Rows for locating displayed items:
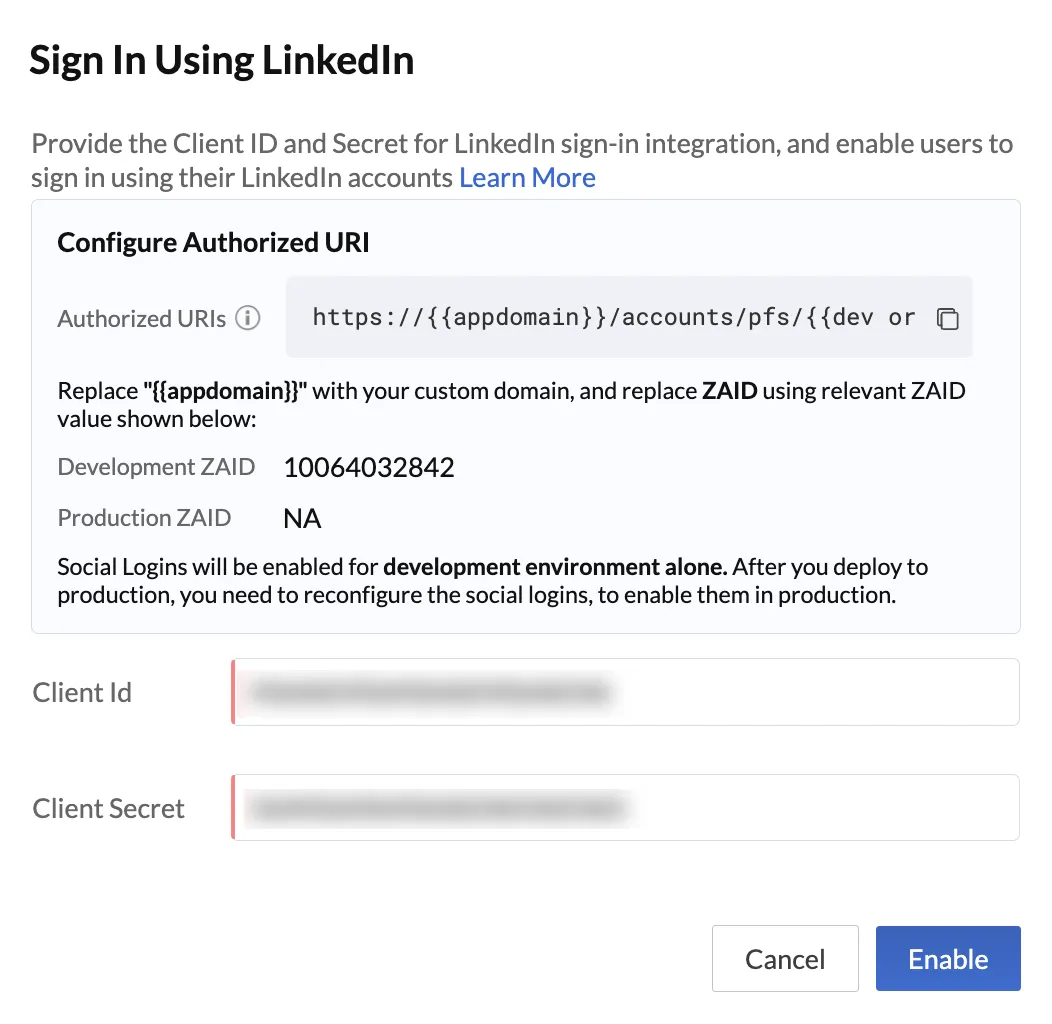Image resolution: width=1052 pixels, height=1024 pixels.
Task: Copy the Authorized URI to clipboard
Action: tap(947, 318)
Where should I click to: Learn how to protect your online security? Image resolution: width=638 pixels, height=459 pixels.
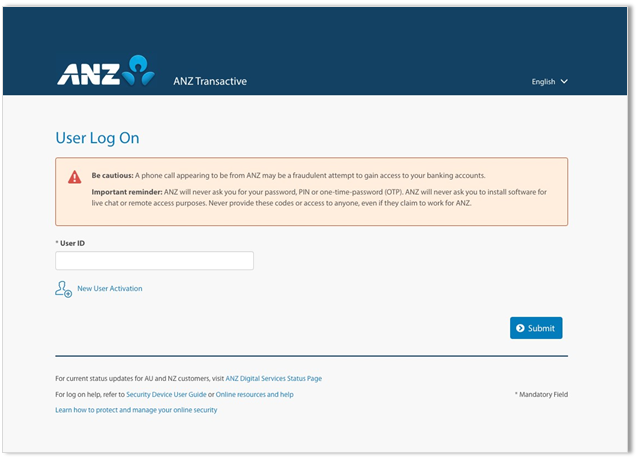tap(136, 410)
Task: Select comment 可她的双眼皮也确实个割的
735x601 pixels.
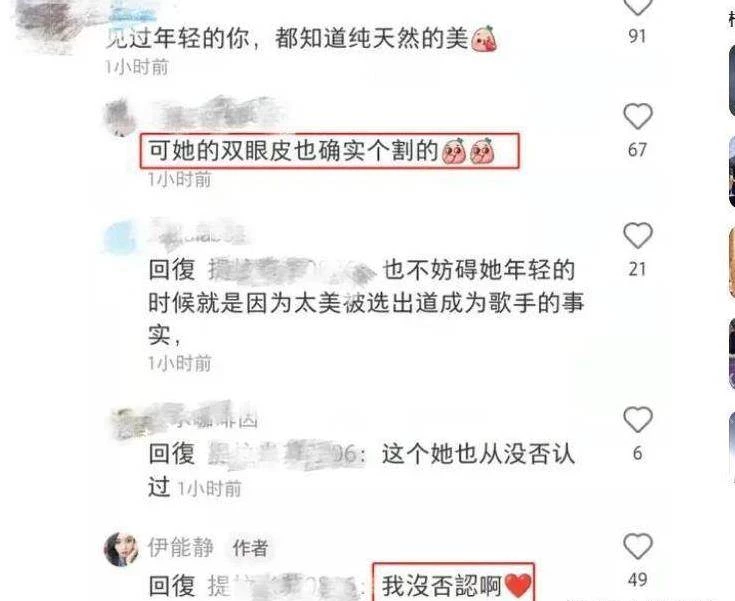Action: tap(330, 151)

* * *

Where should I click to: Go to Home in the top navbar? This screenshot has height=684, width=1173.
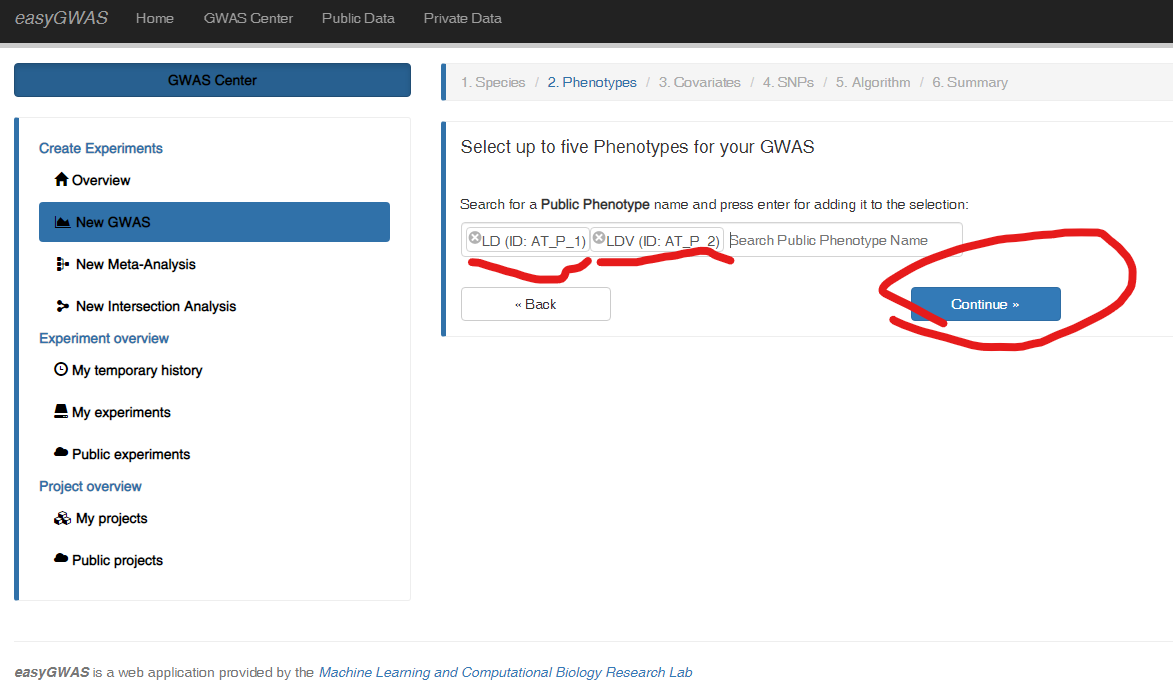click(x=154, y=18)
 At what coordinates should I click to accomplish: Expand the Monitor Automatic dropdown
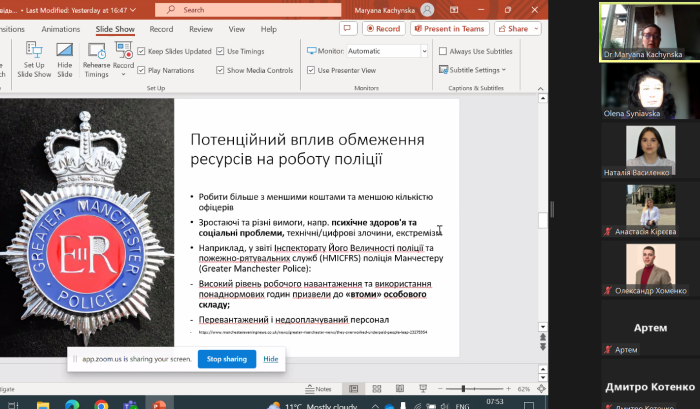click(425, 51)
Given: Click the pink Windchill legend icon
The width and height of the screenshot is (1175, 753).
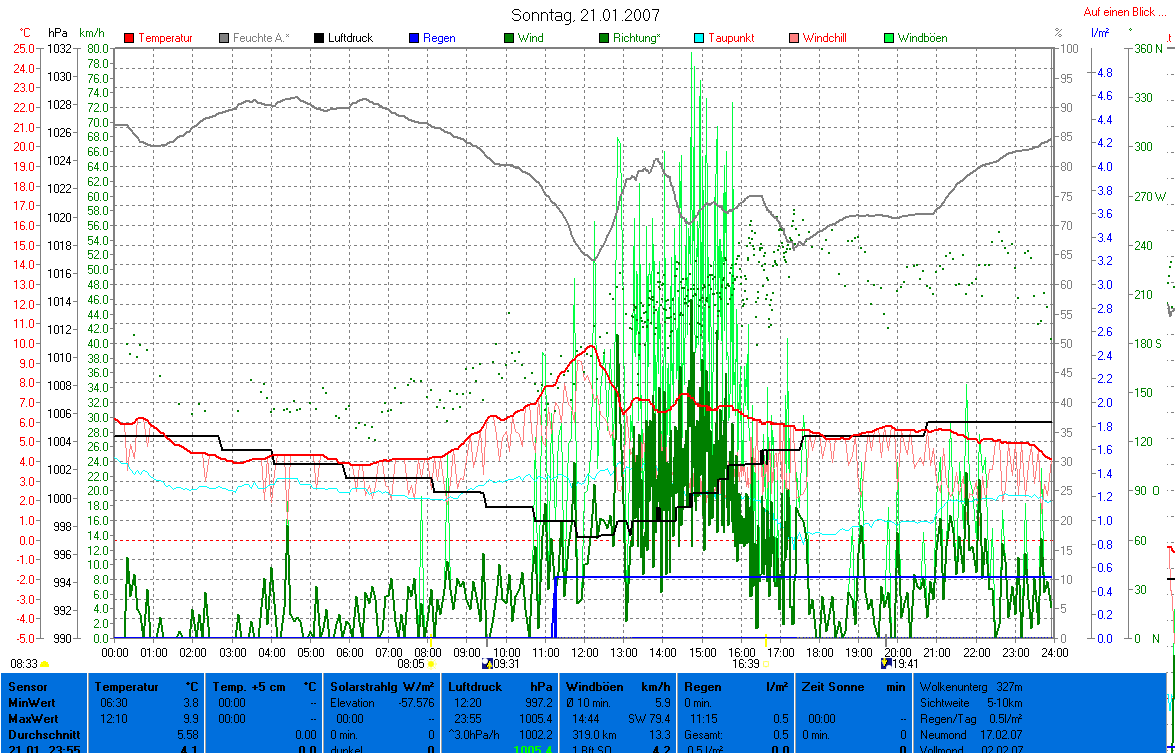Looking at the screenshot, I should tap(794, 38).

==

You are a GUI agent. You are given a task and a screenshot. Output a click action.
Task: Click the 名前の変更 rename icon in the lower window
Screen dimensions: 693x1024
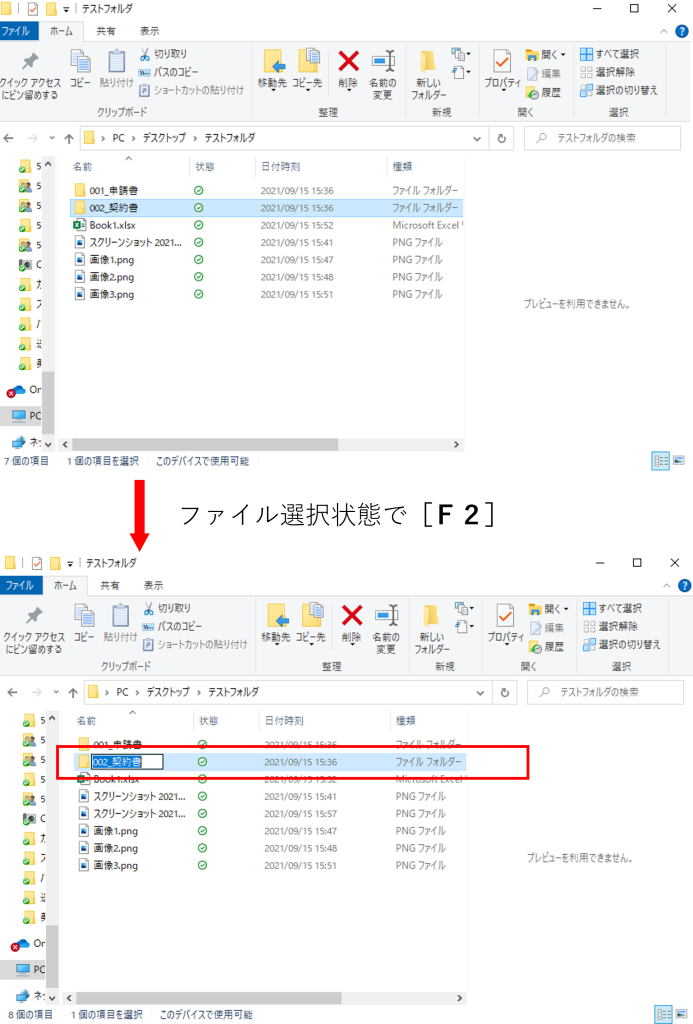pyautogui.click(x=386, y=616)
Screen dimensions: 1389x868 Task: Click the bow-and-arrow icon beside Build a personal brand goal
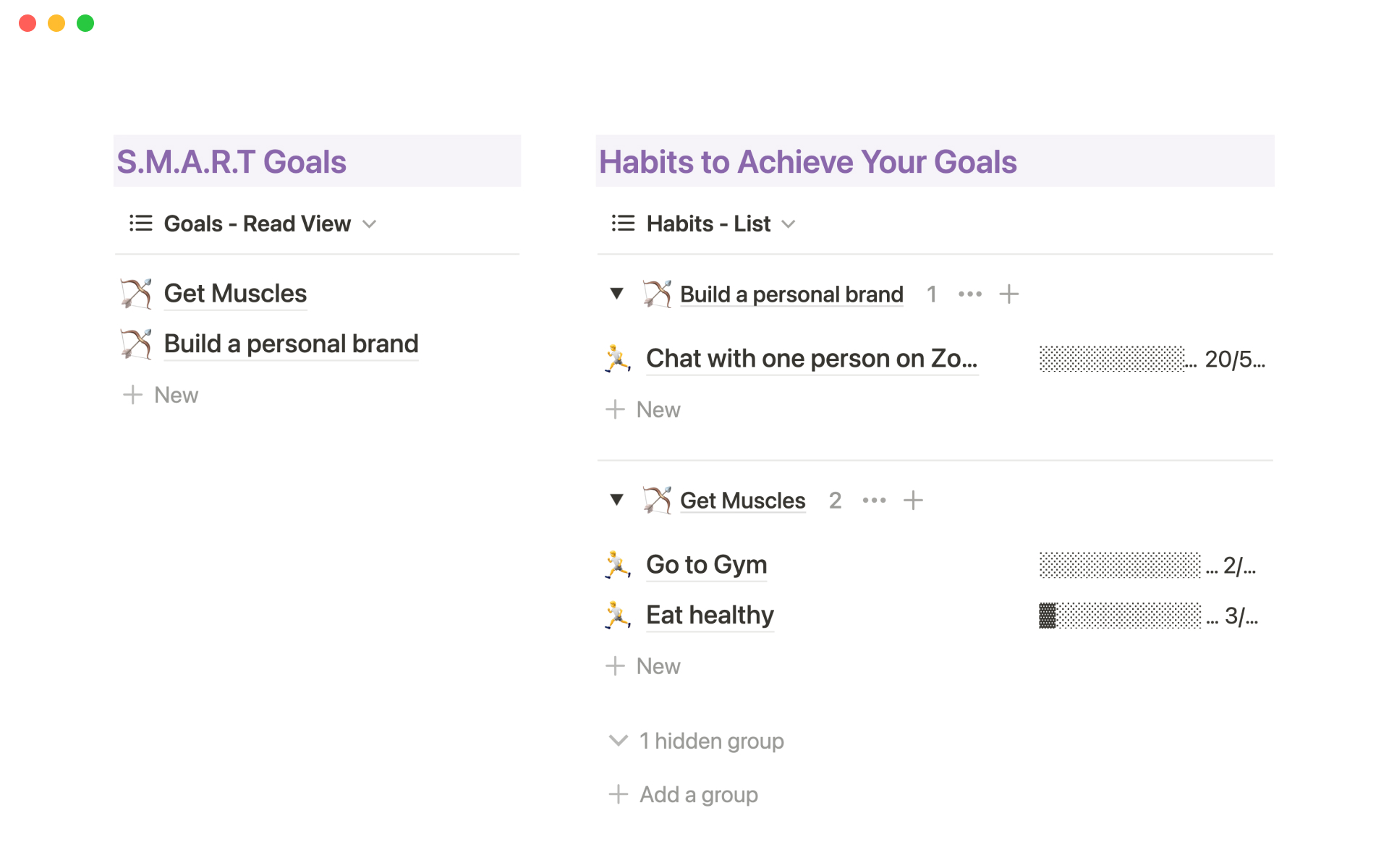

What is needed: Extract the lines from the one containing "Given: Click the pink Windchill legend icon" through the one containing "Looking at the", both included, and reproduce them without any change. Omit the pictures from your answer.

Result below:
Given: Click the pink Windchill legend icon
The width and height of the screenshot is (1175, 753).
Looking at the screenshot, I should tap(794, 38).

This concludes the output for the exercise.